(Material supplied begins)

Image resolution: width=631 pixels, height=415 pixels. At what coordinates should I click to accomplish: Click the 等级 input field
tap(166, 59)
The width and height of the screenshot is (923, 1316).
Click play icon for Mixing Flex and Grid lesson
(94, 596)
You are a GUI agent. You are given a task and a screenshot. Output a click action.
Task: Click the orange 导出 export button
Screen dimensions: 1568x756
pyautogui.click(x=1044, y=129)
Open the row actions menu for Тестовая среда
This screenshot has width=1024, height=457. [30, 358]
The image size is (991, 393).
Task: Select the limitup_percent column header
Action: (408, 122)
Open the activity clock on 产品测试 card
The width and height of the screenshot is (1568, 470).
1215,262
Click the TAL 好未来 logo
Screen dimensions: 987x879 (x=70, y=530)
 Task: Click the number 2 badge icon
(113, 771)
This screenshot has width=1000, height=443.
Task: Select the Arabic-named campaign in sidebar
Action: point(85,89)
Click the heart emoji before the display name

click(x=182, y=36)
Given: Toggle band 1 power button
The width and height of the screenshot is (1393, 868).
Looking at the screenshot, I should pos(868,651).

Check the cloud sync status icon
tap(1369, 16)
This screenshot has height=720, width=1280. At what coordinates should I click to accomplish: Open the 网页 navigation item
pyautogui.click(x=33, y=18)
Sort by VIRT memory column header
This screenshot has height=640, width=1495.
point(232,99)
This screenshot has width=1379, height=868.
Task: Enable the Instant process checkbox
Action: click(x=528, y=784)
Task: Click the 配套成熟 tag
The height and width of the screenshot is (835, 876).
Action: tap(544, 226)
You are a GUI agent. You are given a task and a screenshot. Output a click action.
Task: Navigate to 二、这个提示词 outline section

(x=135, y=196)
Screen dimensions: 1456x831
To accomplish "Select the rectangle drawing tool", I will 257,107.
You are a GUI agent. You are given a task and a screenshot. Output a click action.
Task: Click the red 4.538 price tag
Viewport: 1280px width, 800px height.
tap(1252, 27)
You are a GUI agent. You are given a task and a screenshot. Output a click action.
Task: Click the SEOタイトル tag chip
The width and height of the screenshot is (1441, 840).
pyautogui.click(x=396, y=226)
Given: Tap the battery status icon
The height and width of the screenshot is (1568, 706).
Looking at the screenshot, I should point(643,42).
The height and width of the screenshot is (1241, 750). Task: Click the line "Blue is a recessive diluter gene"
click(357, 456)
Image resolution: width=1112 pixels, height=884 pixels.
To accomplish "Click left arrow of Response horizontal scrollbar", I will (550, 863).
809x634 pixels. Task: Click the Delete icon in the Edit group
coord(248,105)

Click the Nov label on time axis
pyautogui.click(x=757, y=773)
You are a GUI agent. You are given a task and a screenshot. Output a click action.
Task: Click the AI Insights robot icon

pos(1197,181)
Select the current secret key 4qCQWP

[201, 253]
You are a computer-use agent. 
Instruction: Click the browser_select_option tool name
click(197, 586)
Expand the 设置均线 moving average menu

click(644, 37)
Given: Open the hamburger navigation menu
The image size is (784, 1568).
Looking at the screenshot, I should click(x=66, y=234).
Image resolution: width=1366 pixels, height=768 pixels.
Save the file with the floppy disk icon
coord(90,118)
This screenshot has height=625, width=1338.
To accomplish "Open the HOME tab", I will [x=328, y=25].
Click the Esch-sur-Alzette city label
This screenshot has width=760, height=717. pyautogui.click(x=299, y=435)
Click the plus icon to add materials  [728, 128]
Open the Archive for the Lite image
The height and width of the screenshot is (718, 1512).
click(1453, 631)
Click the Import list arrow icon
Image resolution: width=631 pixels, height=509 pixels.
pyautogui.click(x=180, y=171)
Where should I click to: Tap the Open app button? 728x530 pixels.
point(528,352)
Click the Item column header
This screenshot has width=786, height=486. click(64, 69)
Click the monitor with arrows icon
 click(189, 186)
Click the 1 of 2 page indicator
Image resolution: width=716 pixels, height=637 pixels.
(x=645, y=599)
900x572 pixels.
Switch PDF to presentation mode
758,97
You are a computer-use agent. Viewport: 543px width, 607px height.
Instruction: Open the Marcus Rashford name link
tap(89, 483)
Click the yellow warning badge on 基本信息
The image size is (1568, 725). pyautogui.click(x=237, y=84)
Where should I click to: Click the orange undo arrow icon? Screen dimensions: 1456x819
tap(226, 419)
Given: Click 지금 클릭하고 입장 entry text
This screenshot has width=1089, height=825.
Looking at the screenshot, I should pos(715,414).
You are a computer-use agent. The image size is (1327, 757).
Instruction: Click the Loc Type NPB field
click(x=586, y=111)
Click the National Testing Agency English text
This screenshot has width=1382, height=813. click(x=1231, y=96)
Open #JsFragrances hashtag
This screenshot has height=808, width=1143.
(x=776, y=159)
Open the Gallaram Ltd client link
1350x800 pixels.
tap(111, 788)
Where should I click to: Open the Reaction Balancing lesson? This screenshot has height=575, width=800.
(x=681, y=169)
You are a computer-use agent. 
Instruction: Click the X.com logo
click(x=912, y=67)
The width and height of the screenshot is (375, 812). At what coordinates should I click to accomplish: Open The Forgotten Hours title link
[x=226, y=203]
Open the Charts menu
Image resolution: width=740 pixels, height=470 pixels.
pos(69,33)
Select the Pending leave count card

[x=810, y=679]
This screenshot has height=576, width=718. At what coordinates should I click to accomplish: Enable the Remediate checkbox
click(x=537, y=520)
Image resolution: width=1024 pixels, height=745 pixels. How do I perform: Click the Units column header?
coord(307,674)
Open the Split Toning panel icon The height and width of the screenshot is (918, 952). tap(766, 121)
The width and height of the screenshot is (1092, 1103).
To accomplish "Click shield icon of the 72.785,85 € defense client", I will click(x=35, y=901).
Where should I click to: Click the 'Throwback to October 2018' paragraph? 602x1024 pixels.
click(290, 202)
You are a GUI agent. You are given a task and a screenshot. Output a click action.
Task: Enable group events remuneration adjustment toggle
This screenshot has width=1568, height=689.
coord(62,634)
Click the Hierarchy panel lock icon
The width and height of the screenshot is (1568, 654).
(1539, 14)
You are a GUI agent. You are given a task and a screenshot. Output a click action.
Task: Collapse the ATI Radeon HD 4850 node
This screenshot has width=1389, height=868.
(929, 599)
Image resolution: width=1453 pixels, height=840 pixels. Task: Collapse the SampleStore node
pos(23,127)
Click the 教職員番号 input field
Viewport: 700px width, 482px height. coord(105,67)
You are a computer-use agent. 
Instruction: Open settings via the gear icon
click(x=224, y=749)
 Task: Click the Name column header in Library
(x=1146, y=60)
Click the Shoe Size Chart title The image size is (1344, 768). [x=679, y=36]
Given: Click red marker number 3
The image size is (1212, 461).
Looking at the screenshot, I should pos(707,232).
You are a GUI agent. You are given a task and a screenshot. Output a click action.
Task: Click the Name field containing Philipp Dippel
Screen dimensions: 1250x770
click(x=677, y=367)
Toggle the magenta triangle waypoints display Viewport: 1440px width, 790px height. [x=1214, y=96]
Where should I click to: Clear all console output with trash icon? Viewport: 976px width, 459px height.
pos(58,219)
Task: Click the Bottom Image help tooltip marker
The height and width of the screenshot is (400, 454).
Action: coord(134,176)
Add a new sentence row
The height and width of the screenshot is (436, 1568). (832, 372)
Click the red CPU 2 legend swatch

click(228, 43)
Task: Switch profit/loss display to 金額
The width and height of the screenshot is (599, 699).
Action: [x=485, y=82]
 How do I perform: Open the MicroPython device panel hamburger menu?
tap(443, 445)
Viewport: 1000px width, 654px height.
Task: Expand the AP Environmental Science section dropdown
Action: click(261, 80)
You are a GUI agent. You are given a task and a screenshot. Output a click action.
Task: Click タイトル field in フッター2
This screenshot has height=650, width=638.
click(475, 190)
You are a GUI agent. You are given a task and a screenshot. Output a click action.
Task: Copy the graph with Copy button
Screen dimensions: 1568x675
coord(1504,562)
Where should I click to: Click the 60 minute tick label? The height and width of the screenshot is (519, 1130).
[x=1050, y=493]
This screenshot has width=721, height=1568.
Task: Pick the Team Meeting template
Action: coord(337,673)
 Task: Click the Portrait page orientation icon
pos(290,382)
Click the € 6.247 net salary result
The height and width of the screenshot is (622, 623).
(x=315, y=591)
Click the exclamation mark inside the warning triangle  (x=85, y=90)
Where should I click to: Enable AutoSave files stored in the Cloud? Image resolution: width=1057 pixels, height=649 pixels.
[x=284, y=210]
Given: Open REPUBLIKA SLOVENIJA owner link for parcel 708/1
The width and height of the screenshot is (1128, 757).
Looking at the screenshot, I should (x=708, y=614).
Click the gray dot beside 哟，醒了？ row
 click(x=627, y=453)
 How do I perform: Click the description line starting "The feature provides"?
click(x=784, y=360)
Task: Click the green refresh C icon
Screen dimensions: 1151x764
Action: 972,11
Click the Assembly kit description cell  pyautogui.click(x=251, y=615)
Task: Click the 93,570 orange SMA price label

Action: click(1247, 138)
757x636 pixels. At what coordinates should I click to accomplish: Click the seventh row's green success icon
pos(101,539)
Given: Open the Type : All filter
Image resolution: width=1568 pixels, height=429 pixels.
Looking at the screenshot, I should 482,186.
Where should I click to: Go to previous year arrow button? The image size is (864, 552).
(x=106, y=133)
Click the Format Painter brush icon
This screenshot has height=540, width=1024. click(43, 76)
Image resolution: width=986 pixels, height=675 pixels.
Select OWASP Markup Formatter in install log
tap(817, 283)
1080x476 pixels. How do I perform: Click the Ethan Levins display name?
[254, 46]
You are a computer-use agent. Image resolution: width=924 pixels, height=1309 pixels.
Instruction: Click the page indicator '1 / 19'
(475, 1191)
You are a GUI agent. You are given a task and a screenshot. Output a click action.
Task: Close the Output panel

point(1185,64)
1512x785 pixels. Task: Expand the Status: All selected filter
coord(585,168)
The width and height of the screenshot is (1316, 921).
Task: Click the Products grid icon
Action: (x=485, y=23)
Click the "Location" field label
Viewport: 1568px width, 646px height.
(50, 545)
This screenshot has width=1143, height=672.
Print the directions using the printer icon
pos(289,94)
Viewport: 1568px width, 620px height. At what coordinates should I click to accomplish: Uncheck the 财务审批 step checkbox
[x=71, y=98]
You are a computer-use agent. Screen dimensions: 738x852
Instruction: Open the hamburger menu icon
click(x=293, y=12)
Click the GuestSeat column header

(Material supplied ends)

• What to work on: Which of the lines in the data hold the string "triangle"? Report each of them by copying it.

• Solution to this task:
Toggle the magenta triangle waypoints display Viewport: 1440px width, 790px height. [x=1214, y=96]
Click the exclamation mark inside the warning triangle  (x=85, y=90)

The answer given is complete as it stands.